If there is any thought at which a Christian trembles it is the thought of God’s ‘judgement’. The ‘Day’ of Judgement is ‘that day of wrath, that dreadful day’. We pray for God to deliver us ‘in the hour of death and at the day of judgement’. Christian art and literature for centuries have depicted its terrors. This note in Christianity certainly goes back to the teaching of Our Lord Himself; especially to the terrible parable of the Sheep and the Goats. This can leave no conscience untouched, for in it the ‘Goats’ are condemned entirely for their sins of omission; as if to make us fairly sure that the heaviest charge against each of us turns not upon the things he has done but on those he never did—perhaps dreamed of doing.

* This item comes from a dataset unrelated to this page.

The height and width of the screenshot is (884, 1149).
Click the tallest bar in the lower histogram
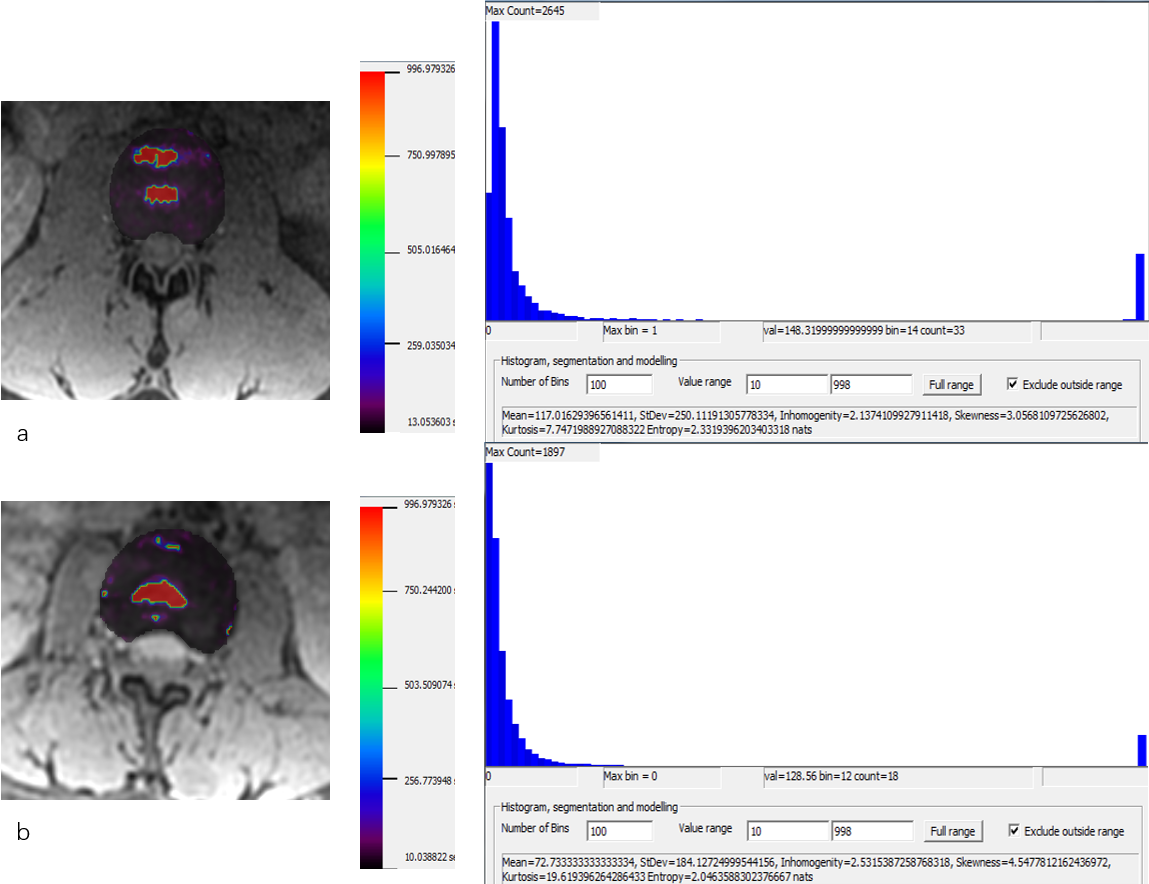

It was therefore with great surprise that I first noticed how the Psalmists talk about the judgement of God. Judgement is apparently an occasion of universal rejoicing. People ask for it: ‘Judge me, O Lord my God, according to thy righteousness’ (35:24)
The reason for this soon becomes very plain. The ancient Jews, like ourselves, think of God’s judgement in terms of an earthly court of justice. The difference is that the Christian pictures the case to be tried as a criminal case with himself in the dock; the Jew pictures it as a civil case with himself as the plaintiff. The one hopes for acquittal, or rather for pardon; the other hopes for a resounding triumph with heavy damages.